I love the iPad on about 100 levels, and plenty of vendors beyond Apple will grow rich off me. My spending on iBooks alone will keep some publisher’s kid in braces.
But I’m hoping that very soon journalists across this nation will realize they need to set common-sense subscription rates for their material, even if it’s in electronic form.
The Sports Illustrated app for the iPad is remarkable. Photos jump off the beautiful iPad screen. A touch on the screen reveals the stats related to any article, as well as more archived material. It has that terrific SI writing. And, best of all, the app is free.

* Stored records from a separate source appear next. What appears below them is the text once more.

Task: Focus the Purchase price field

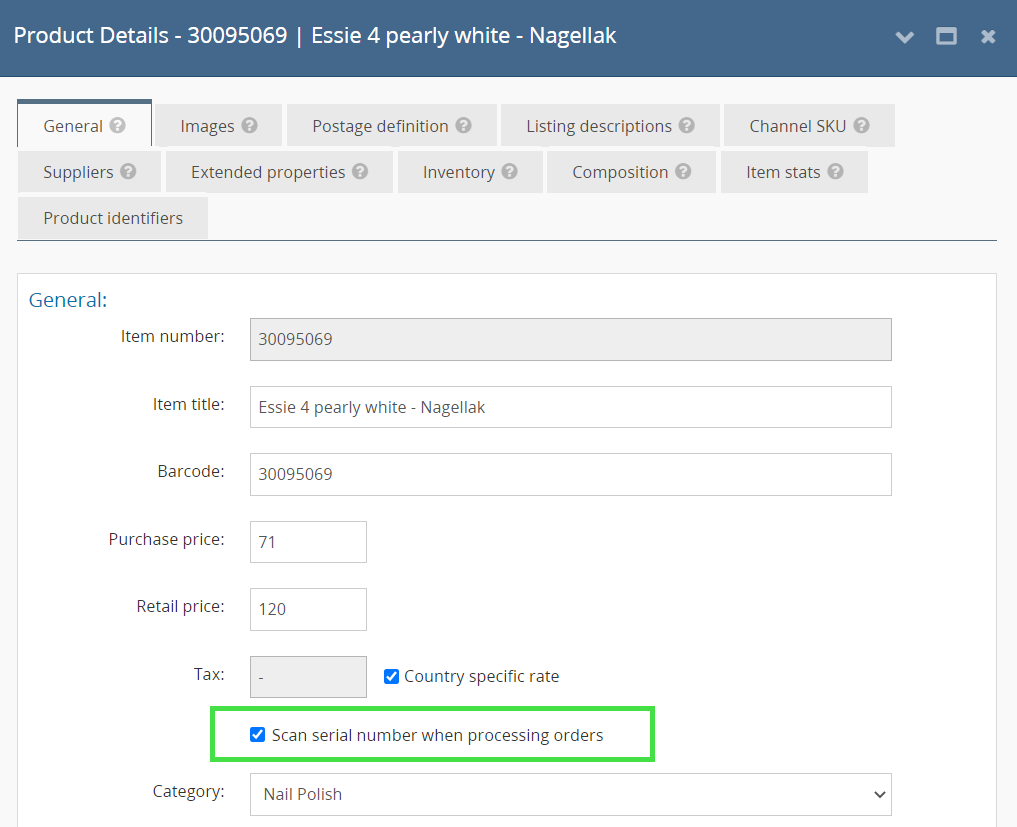Action: pyautogui.click(x=308, y=542)
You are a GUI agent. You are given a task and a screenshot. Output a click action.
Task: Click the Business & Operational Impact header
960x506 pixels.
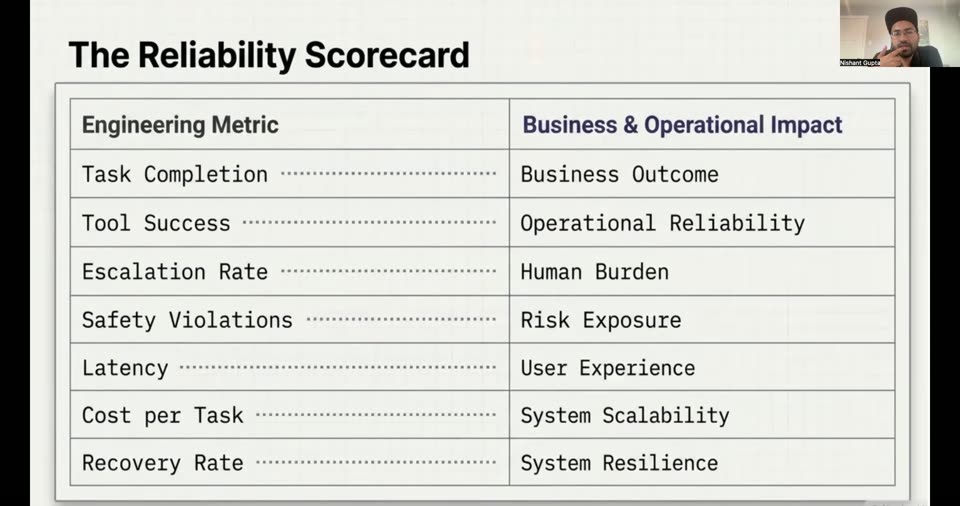[x=682, y=125]

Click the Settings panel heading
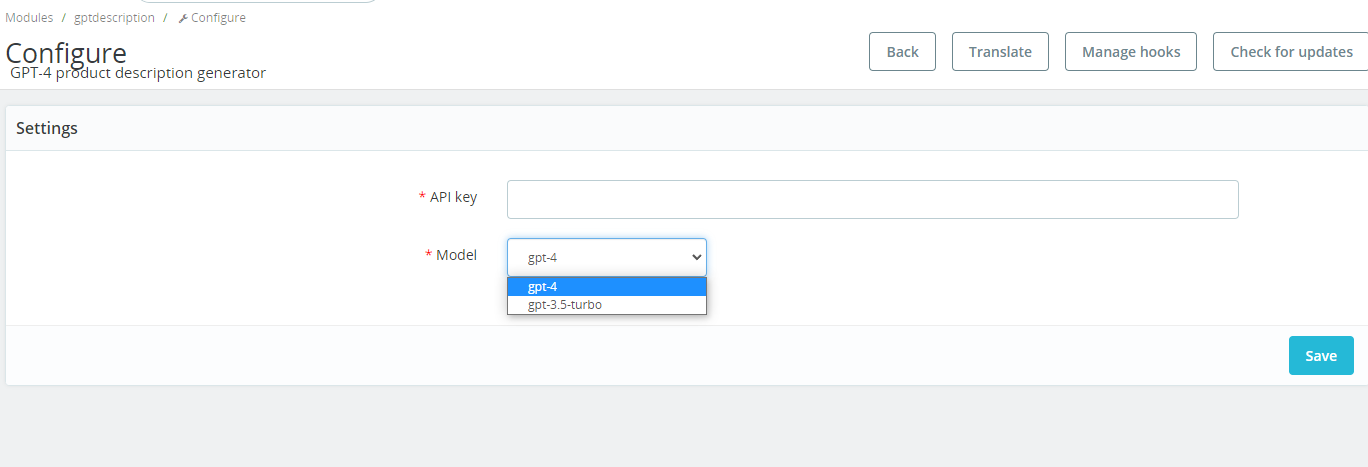coord(47,128)
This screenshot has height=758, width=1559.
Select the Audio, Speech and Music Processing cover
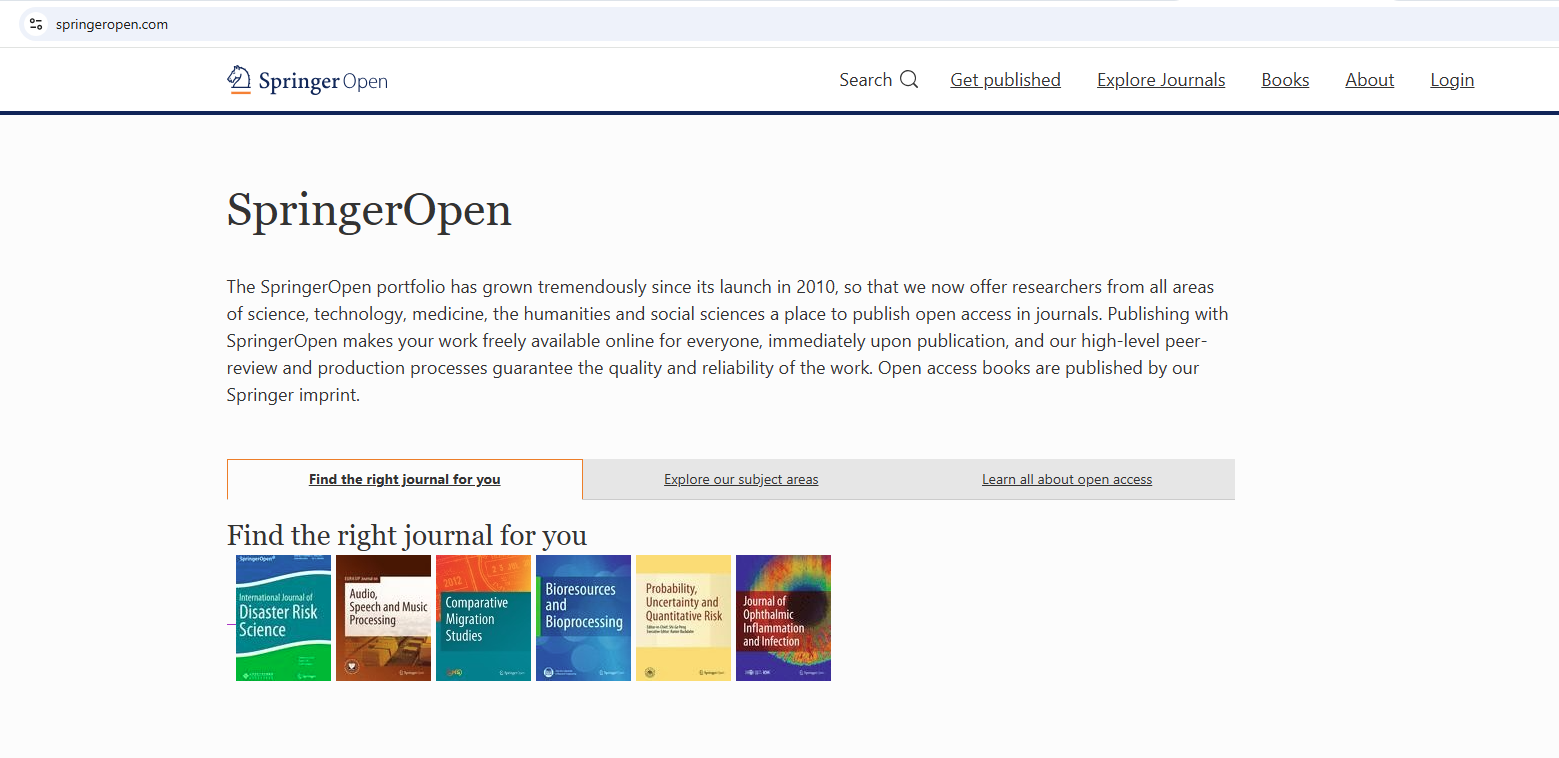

But, like crack, they give you a tiny taste for free because they know you’ll be back for more. Then, they expect you to pay $4.99 per weekly edition. The print version — which, let’s face it, just isn’t as cool — costs $39 a year. Surely, somewhere between $39 and $259 there lies a more sensible subscription rate.
To me, though, SI is not the worst offender. Until recently, I was a happy subscriber to the print and online editions of the Wall Street Journal.
I considered the annual subscription to be an indulgence for myself, but also a reasonable price. Then I bought my iPad and happily looked for the WSJ app. Again, they expected more than $200 a year for a subscription to material that is certainly based on the same source material as the print and online editions. And they gave no price break to folks who already subscribed to one of the other formats.
It made me so mad, I cancelled all my subscriptions.
I worked in the print media for 30 years, and I do think that online content should generate a profit for its producer. I’m willing to pay for quality writing and reporting. I’m just not willing to pay a gouger’s rates.
I hope market demand straightens this out soon.